= REQUIRED ACTION =
Transcribe, word for word and without additions, each line below from the one containing "Instruction: Select the Your Documents tab" through the one containing "This screenshot has height=206, width=335.", both ends included.

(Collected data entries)

= = = =

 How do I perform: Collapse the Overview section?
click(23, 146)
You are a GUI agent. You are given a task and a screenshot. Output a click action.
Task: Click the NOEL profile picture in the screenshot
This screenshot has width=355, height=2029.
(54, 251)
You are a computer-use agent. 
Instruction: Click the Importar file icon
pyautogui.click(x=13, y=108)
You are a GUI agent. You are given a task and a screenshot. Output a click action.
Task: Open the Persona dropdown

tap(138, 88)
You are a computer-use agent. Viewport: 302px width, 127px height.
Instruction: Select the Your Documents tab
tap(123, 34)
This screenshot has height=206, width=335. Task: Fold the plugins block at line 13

= = = =

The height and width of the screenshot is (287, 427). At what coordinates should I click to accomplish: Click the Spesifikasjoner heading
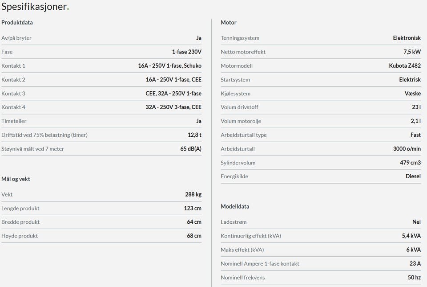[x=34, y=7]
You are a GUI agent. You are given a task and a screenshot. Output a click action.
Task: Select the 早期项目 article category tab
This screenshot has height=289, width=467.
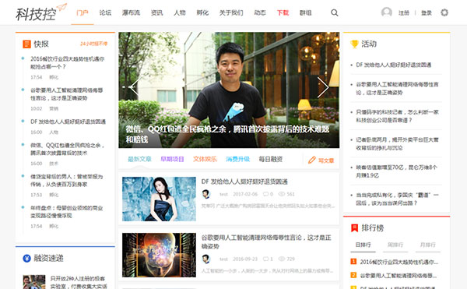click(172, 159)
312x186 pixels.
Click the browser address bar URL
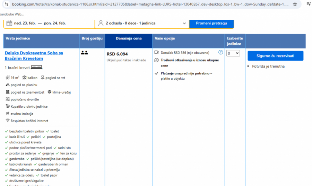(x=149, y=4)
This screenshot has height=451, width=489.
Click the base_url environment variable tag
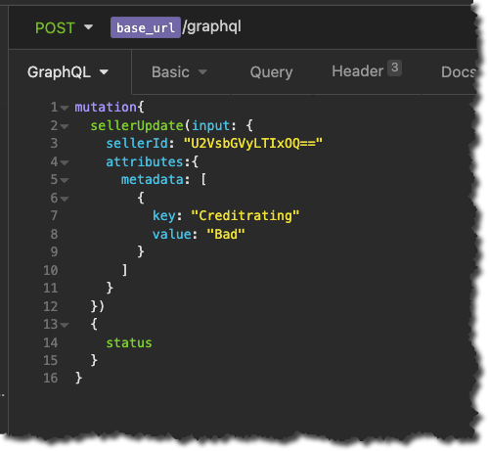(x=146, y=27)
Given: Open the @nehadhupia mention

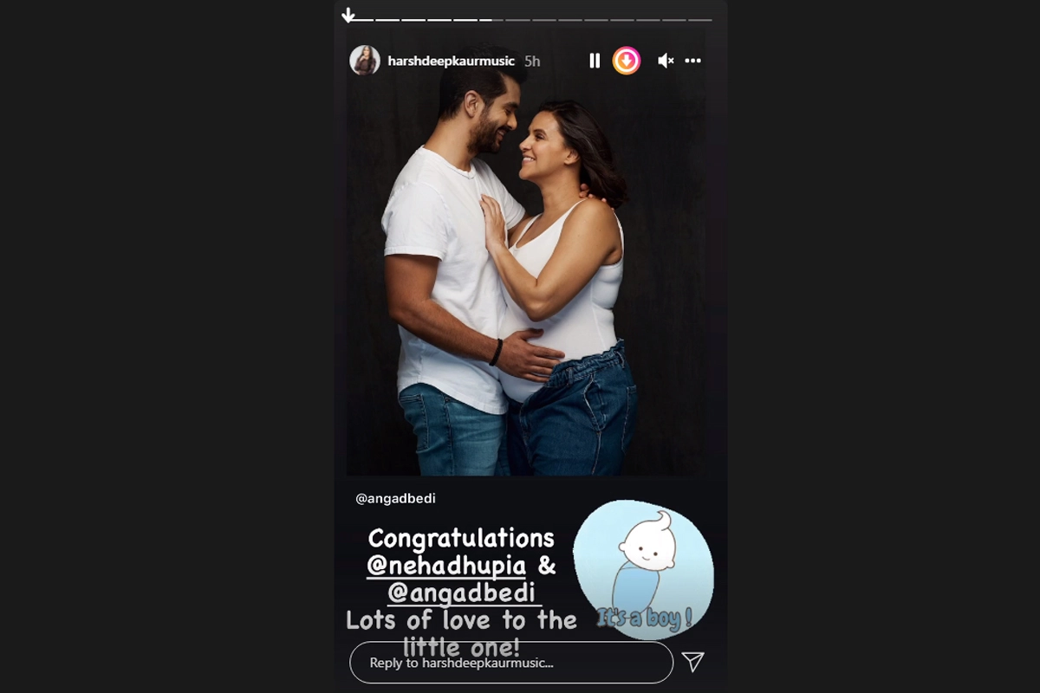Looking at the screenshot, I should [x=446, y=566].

= = = =

= RESPONSE FOR THIS EXERCISE =
Instruction: Select the Your Documents tab
tap(123, 34)
This screenshot has height=206, width=335. Task: Fold the plugins block at line 13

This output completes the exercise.